Int J Health Serv. 2001;31(4):875-80. doi: 10.2190/JM89-J9HR-E8VB-KYM9.
The WHO's World Health Report 2000, entitled Health Systems: Improving Performance, and Christopher Murray and Julio Frenk's replies to Vicente Navarro's critique of that report, reproduce an unawareness of the errors inherent in using a synthetic indicator such as overall health systems performance: the complexity and difficulty in selecting and weighting the many individual indicators that are to be included in the final, overall indicator. Decisions about how to weight the importance of the various components of the overall indicator and the sources used to select information on those components reproduce a set of highly questionable assumptions and heavily loaded ideological choices that weaken the scientific credibility of the overall indicator and of the WHO report itself.

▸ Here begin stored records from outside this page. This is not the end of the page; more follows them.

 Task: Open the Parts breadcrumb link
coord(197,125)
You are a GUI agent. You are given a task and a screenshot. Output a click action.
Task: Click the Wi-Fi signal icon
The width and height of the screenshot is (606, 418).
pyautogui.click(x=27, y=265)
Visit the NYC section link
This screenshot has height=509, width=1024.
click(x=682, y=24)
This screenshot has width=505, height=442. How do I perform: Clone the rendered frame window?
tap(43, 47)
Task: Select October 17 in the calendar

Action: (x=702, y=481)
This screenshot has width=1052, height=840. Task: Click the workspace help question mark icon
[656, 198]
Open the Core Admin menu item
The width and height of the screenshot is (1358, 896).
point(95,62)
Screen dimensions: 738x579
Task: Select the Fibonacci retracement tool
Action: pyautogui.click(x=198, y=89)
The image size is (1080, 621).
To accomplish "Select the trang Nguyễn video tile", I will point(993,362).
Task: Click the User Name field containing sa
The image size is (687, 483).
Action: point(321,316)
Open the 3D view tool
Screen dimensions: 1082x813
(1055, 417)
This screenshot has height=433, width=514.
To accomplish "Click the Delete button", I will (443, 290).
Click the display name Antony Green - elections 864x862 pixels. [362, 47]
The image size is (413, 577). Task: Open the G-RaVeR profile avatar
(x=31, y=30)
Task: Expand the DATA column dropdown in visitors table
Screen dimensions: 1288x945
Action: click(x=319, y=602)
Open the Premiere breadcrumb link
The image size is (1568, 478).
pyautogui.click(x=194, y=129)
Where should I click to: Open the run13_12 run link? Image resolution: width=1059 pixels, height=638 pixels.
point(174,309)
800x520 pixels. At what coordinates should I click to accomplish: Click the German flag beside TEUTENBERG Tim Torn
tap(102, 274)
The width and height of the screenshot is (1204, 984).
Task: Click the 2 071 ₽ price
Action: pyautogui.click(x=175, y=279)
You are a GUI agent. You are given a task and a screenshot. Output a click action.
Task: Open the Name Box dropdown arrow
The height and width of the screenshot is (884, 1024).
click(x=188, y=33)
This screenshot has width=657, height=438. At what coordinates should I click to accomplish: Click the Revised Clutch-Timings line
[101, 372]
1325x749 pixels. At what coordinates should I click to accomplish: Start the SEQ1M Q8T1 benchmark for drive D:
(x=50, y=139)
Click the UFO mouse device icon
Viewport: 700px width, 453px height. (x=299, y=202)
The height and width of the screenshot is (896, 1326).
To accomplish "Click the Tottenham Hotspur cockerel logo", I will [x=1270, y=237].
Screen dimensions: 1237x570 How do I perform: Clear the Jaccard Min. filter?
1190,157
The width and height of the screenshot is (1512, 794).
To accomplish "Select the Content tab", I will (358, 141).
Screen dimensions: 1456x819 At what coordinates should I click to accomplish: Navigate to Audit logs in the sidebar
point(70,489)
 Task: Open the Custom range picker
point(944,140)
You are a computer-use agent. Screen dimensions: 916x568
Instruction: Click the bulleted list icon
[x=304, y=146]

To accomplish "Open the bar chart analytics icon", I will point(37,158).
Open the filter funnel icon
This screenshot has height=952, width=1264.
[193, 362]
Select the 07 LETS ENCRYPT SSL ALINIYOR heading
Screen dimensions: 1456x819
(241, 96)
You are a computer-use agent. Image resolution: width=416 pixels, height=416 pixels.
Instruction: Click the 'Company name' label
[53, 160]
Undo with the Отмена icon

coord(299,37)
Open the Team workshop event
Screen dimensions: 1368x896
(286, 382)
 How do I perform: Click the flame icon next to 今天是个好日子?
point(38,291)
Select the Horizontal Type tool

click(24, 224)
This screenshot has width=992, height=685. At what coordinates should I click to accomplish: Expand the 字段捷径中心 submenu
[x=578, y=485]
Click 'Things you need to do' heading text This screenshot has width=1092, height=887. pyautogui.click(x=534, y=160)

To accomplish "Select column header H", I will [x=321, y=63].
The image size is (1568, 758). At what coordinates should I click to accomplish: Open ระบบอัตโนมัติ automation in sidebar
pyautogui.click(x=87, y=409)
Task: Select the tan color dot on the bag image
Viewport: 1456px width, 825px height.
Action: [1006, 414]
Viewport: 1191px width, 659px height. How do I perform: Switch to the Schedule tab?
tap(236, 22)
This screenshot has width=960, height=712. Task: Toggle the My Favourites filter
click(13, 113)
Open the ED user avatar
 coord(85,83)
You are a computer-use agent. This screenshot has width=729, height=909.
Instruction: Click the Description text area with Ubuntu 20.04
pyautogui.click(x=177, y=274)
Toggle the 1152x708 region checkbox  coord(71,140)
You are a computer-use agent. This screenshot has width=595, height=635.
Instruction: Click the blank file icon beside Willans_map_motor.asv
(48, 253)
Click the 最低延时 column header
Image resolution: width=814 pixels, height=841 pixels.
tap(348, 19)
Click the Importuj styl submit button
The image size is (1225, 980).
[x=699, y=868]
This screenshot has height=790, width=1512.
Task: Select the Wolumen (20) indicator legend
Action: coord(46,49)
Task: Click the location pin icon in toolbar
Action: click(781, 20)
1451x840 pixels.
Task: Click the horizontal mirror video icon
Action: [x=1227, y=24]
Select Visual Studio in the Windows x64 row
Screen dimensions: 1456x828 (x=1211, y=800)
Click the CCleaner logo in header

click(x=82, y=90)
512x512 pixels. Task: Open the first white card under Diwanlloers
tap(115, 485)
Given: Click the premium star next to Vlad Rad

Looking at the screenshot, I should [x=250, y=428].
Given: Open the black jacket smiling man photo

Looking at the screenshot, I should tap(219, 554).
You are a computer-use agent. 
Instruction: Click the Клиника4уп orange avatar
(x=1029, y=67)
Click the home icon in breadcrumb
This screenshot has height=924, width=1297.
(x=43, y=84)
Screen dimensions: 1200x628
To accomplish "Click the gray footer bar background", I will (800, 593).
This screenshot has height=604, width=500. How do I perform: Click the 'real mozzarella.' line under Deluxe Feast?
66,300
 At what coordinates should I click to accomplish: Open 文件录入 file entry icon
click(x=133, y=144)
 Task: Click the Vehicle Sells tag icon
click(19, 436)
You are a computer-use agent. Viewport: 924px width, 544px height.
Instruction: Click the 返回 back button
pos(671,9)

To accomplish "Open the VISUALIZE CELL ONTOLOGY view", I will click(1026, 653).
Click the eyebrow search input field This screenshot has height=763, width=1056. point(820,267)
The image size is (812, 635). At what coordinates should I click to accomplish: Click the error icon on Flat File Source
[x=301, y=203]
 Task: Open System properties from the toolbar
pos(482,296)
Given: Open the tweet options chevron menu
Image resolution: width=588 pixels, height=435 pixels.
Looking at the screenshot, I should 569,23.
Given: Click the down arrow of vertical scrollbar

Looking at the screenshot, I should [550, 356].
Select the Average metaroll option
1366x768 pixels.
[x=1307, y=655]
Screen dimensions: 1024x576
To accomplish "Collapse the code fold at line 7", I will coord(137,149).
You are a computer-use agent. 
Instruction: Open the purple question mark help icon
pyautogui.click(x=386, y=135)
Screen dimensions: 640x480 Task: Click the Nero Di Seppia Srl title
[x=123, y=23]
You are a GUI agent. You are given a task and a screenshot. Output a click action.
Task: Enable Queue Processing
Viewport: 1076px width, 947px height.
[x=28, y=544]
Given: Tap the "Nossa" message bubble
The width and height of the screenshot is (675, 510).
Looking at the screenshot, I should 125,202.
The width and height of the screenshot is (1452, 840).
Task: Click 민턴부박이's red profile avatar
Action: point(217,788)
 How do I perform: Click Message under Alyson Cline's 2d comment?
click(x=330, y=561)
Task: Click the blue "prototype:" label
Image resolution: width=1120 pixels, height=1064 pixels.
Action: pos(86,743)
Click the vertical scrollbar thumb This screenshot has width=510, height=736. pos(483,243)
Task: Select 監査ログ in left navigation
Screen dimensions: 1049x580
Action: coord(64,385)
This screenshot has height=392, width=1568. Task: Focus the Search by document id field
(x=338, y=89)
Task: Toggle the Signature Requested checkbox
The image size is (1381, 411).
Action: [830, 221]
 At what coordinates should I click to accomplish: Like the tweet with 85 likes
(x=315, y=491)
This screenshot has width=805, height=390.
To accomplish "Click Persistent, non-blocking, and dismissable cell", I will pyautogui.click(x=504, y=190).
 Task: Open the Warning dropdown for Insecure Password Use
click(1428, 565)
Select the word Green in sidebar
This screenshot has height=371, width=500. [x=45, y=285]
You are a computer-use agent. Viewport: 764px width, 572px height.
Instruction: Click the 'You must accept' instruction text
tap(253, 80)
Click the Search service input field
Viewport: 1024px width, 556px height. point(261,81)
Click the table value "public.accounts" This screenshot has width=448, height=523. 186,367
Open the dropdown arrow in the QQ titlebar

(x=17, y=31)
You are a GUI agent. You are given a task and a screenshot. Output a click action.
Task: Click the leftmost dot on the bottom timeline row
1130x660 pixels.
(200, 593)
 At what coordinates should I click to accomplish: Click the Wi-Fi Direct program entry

This transforms the report into a political ideological document that simply conveys and perpetuates the current conventional wisdom in health policy.
世界卫生组织2000年的《世界卫生报告》,题为《卫生系统:提高绩效》,以及克里斯托弗·默里和胡利奥·弗伦克对维森特·纳瓦罗对该报告批评的回应,都体现出对使用诸如整体卫生系统绩效这样的综合指标所固有的错误缺乏认识:在选择和权衡最终的整体指标中要纳入的众多单个指标时的复杂性和困难。关于如何权衡整体指标各组成部分的重要性以及用于选择这些组成部分信息的来源的决策,再现了一系列极有问题的假设和负载过重的意识形态选择,这些削弱了整体指标以及世卫组织报告本身的科学可信度。这将该报告转变为一份政治意识形态文件,只是传达并延续了当前卫生政策中的传统观念。